AVS 52nd International Symposium
    Biomaterial Interfaces Wednesday Sessions
       Session BI2-WeA

Paper BI2-WeA8
A Photolithographic Method for Patterning Soft Polyacrylamide to Enhance Smooth Muscle Cell Elongation

Wednesday, November 2, 2005, 4:20 pm, Room 311a

Session: Cell-Surface Interactions
Presenter: J.G. Jacot, Boston University
Authors: J.G. Jacot, Boston University
J.L. Jackel, Boston University
S.G. Koester, Boston University
J.Y. Wong, Boston University
Correspondent: Click to Email
Vascular smooth muscle cells (VSMCs) express a contractile phenotype in vivo that is lost as cells proliferate in vitro.

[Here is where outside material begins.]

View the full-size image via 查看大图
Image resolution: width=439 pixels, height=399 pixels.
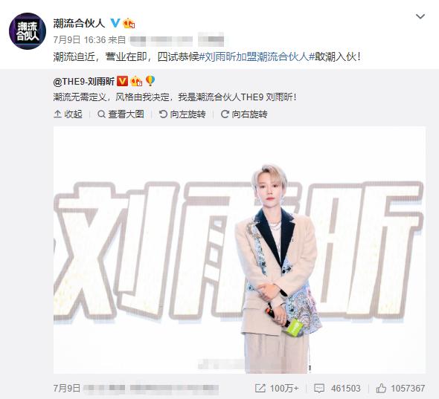[x=121, y=114]
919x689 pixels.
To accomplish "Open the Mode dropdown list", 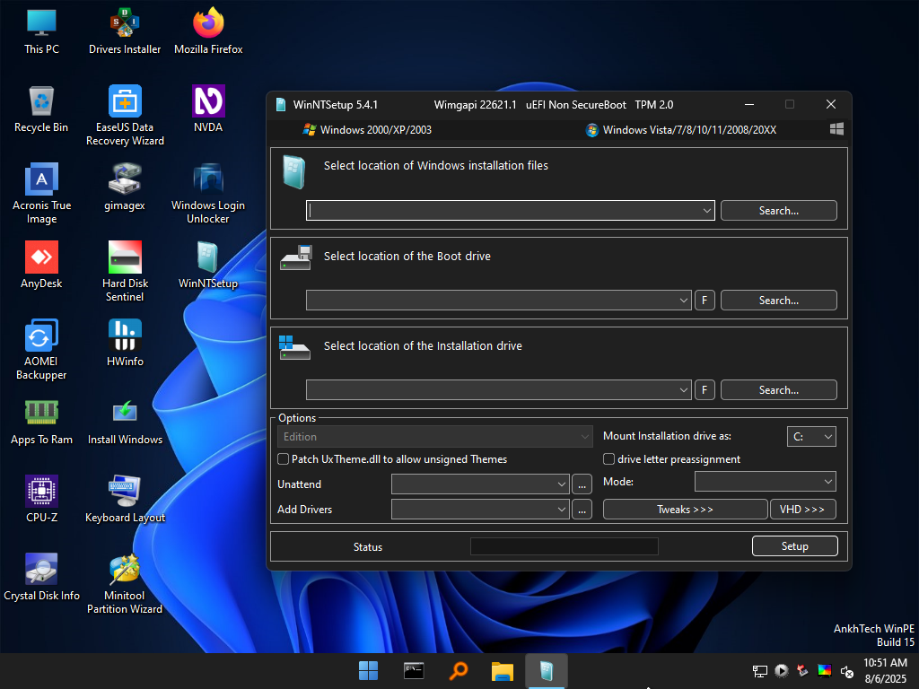I will pos(765,482).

The manufacture of a successful tissue engineered blood vessel requires the ability of VSMCs to proliferate and populate a scaffold, then revert to a contractile state. In vivo, VSMCs are highly elongated and previous studies from our lab have shown that cell shape influences the localization of proteins such as F-actin and calponin that have a contractile function. Further studies by others found that cell constrainment can also reduce proliferation. However, all these studies investigated cells on rigid substrates, which do not mimic the mechanical environment of the arterial wall, and cannot functionally measure contractile force generation. We have developed a soft lithography technique for patterning 10-micron lanes of collagen on soft polyacrylamide hydrogels. These patterned materials allow separate control of substrate elasticity and cell shape and also allow measurement of cell-generated forces by following the displacement of embedded fluorescent marker beads. Because these materials are fully hydrated and very compliant compared to previously patterned rigid cell culture substrates, maintaining high pattern resolution is difficult. The 10-micron patterns presented here are higher resolution than previously published protein patterns on soft polyacrylamide. Passaged bovine arterial VSMCs plated on these patterned hydrogels attach and spread only on the collagen lanes and have aspect ratios 2-fold higher than unpatterned VSMCs.